LP: I can easily say that without LF I probably would never have dove head first into the writing world, or I should say publishing world. Writing is one thing, but turning it into something that hundreds–maybe thousands–of people have the potential to see is taking a passion for writing to a whole other level. It was amazing embarking on this journey with someone, and I know I will never regret it, as long as I live.
LP: Yes! Word! Precisely! Writing is hard and painful at times, and putting our story out there was terrifying…and sometimes VERY painful. But the hard times were minimized by sharing this journey together, that’s for sure. Aaaaand, the good times, the joys and successes and holy-sh!ts, felt so much bigger because there was always someone else who was just as invested, just as excited. Writing the Ending Series has been highly enjoyable…writing it together has only made it more so.
14. Your characters feel like real people to me, are any of them based on people you know?
LP: Ha! Not really, though there are aspects of people I know that are sprinkled throughout Zoe and “her” characters. There are some aspects of my fiance in Jake, mostly because his characteristics felt natural to write having known him for over 10 years, and Harper is the best guy friend I always wanted–Morgan from Criminal Minds. I can’t think of any others….
LF: Nope! Just people I know in my head…
15. Did you start writing from an early age? What are your inspirations?
LF: I didn’t, but I know LP did. I was more of a voracious bookworm.
LP: I did start writing at an early age, and I think it was a coping mechanism for me. Life and puberty was difficult for me, especially in high school so it helped to have an outlet, so to speak. My life is pretty much normal now, but writing is a way I can experience living through someone else’s eyes–in another world with people I find fascinating and going on adventures I wouldn’t otherwise have. I can research things I would never learn about otherwise, and just have fun. Although writers say this a lot, it’s true: being out in the world, living everyday life in the presence of others is where I get my inspiration. People’s losses, their conflicts, the things that make them smile…there’s nothing like going to a funeral or witnessing a couple making up in a public place to bring you back to humanity and the way people interact.
16. Where did you come up with the idea for each “disease”?
LP: I’ll let LF take this one. She was the brains behind this. There was a day-long note and study session at the library that helped us move things along, but the Virus lives inside her head. I’m still fact-checking with her to make sure certain things work and make sense.

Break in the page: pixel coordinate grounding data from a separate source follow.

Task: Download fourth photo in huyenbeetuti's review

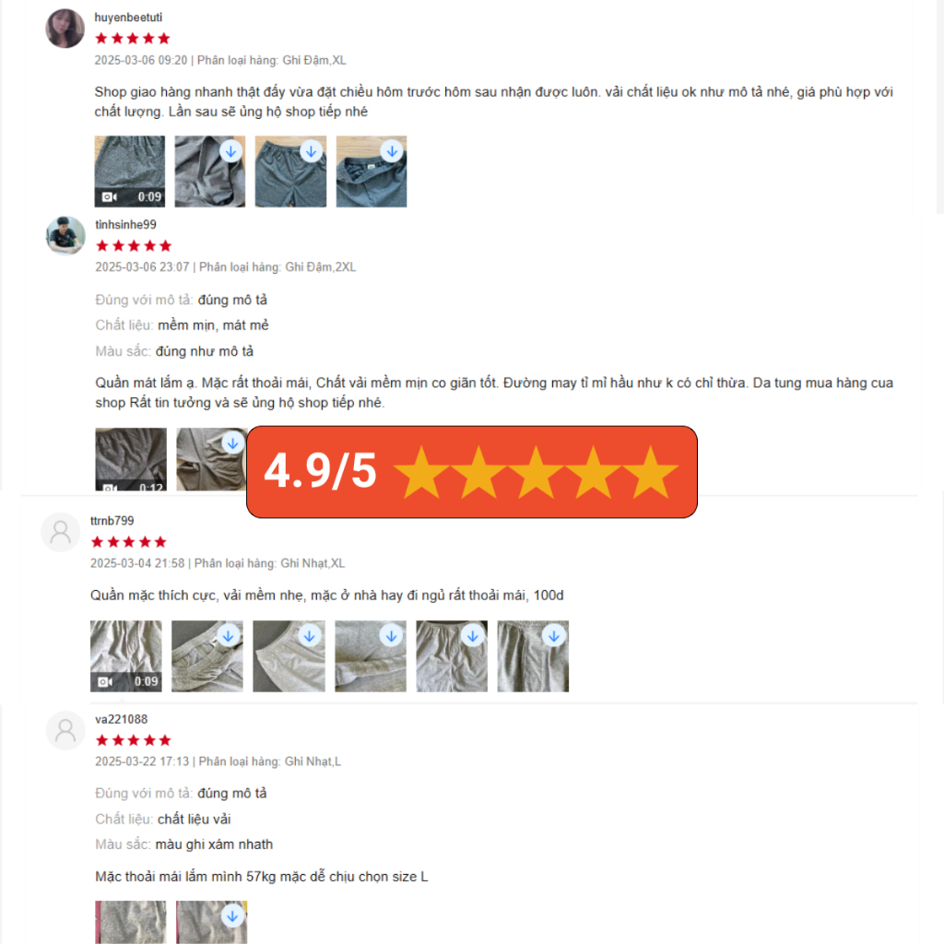Action: pyautogui.click(x=392, y=151)
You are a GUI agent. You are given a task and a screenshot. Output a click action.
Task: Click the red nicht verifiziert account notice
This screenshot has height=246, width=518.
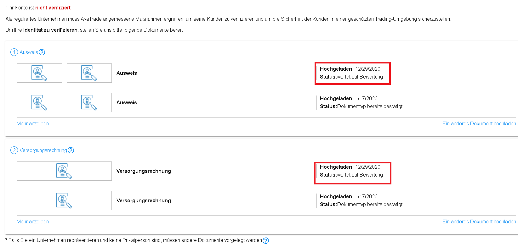coord(53,8)
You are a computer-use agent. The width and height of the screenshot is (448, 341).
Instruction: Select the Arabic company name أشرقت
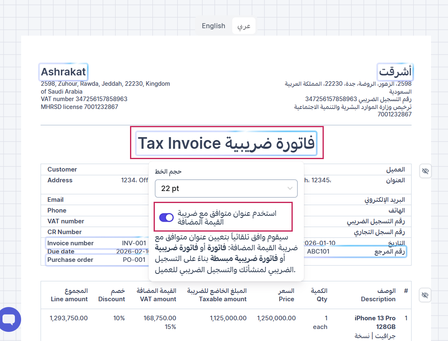pyautogui.click(x=395, y=72)

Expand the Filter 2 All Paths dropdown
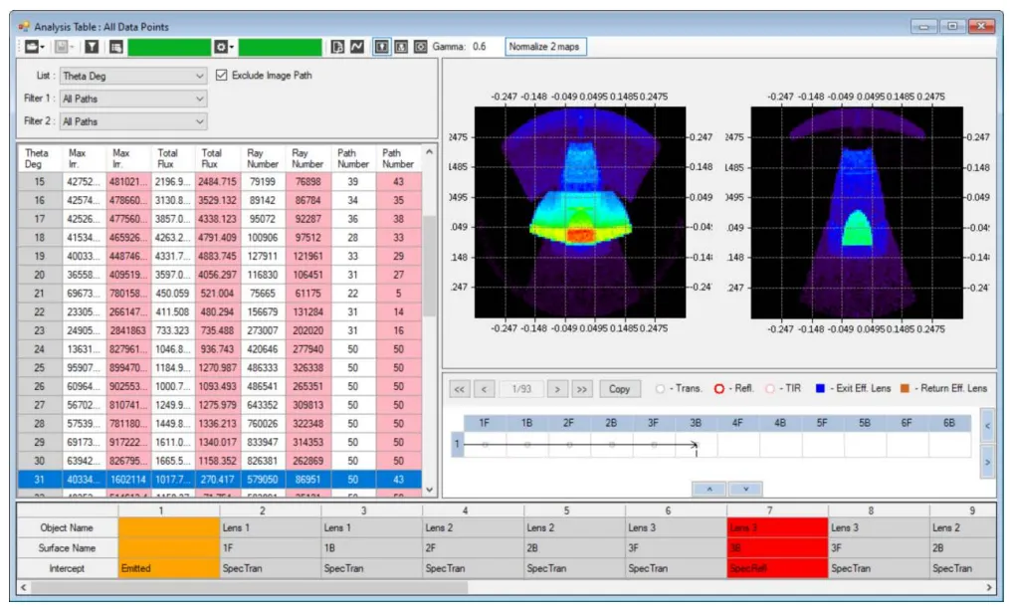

LF: Oh my gosh, this part was hard! I guess you could say we reverse engineered the virus. We decided on the “rules” – that some people would be affected differently than others (Abilities vs “Crazies”). I created some psuedo-science and mixed it together with modern genetics and came up with a type of gene therapy delivered to the patient/victim via a flu virus. It makes sense, you see. Because science. Sort of…
Lindsey Fairleigh lives her life with one foot in a book—as long as that book transports her to a magical world or bends the rules of science. Her novels, from post-apocalyptic to time travel and historical fantasy, always offer up a hearty dose of unreality, along with plenty of adventure and romance. When she’s not working on her next novel, Lindsey spends her time reading and trying out new recipes in the kitchen. She lives in the Pacific Northwest with her two very confused cats.
Lindsey Pogue has always been a little creative. As a child she established a bug hospital on her elementary school soccer field, wrote her first YA manuscript in high school, and as an adult, expresses herself through writing. Her novels are inspired by her observations of the world
around her—whether she’s traveling, people watching, or hiking. When not plotting her next storyline or dreaming up new, brooding characters, Lindsey’s wrapped in blankets watching her favorite action flicks or going on road trips with her own leading man.